Cambio dell’ora ottobre 2018, le conseguenze sulla salute dei bambini

Nel weekend avviene il passaggio all’ora solare. Quali saranno le conseguenze per la salute del bambino?

Torna l’ora solare e le lancette nella notte tra sabato 27 e domenica 28 ottobre dovranno essere spostate indietro di un’ora. Questo cambio dell’ora è sinonimo di giornate più corte, ma anche di un weekend in cui si può dormire un’ora in più. Teoria valida per gli adulti, ma ovviamente per i bambini non è lo stesso. Difficile spiegare ai bimbi, soprattutto quelli piccoli, che possono starsene a letto tranquilli.

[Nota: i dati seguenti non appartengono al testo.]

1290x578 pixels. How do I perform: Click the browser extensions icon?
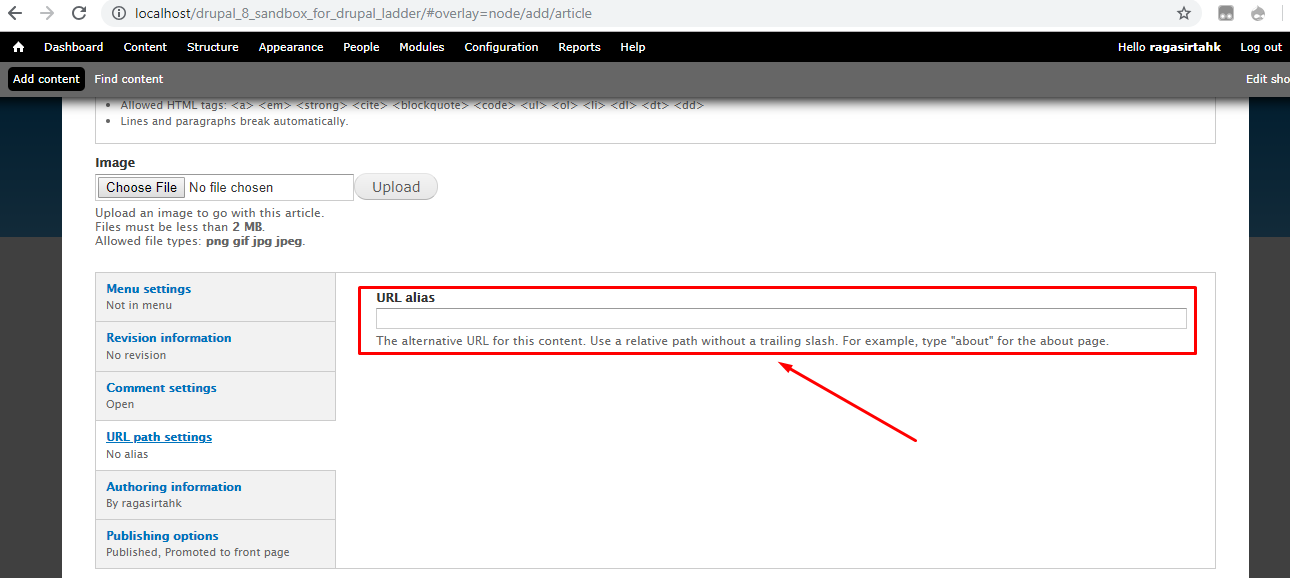click(x=1226, y=13)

Quali sono le conseguenze per la salute? In realtà non ci sono gravi situazioni. Alberto Villani, responsabile dell’U.O.C. di Pediatria Generale e Malattie Infettive dell’Ospedale Bambino Gesù di Roma, ha confermato che spostare le lancette di un’ora non richiede particolari assestamenti biologici. L’ora solare è meglio tollerata dai bambini, che invece fanno più fatica ad adattarsi a quella legale, durante la quale perdono un’ora di sonno. Come gestire il passaggio?

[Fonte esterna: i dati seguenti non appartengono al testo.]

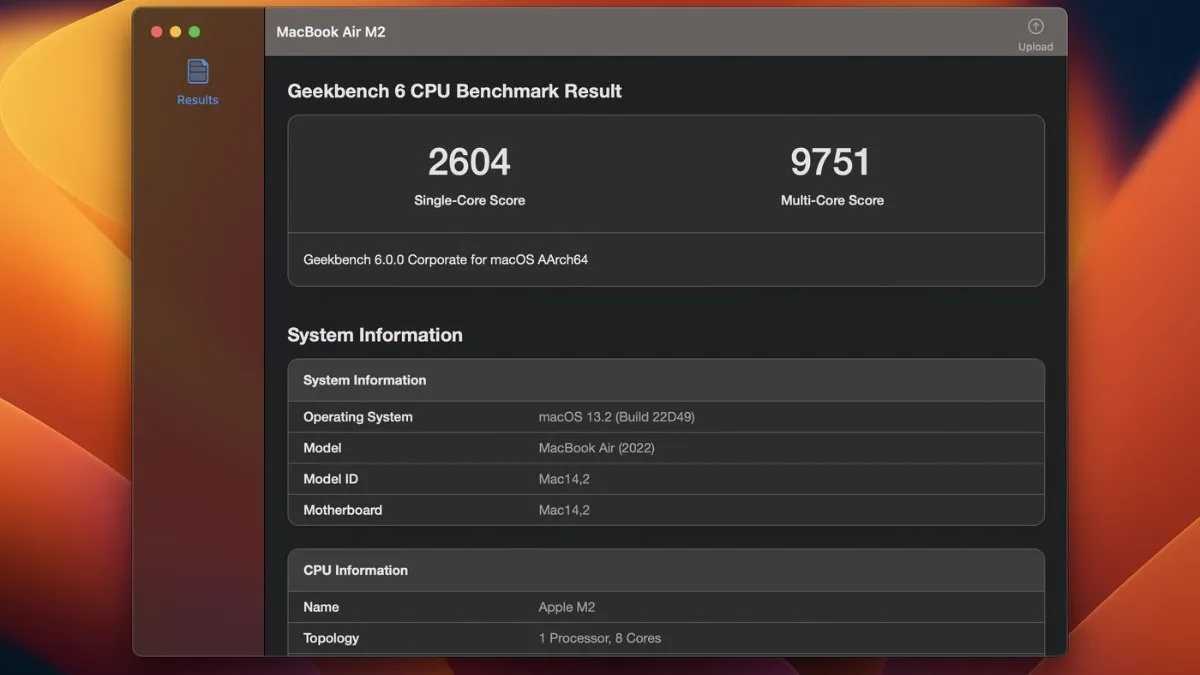Select the Results label in the sidebar
The image size is (1200, 675).
198,100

Bisogna mantenere i soliti orari, non cambiate dunque le abitudini: i rituali pre-nanna devono essere conservati tutti, perché danno al bambino una sorta di conforto che lo portano verso il sonno notturno con più serenità. I primi giorni potrebbe essere un po’ sfasato, ma non è il caso di preoccuparsi: in massimo una settimana dovrebbe normalizzarsi.

Un consiglio: fate attenzione al riposino pomeridiano. Fate in modo, soprattutto sabato e domenica, che non si addormentino con eccessivo ritardo, non dormano troppo a lungo o il rischio è di rendere complicato l’addormentamento serale.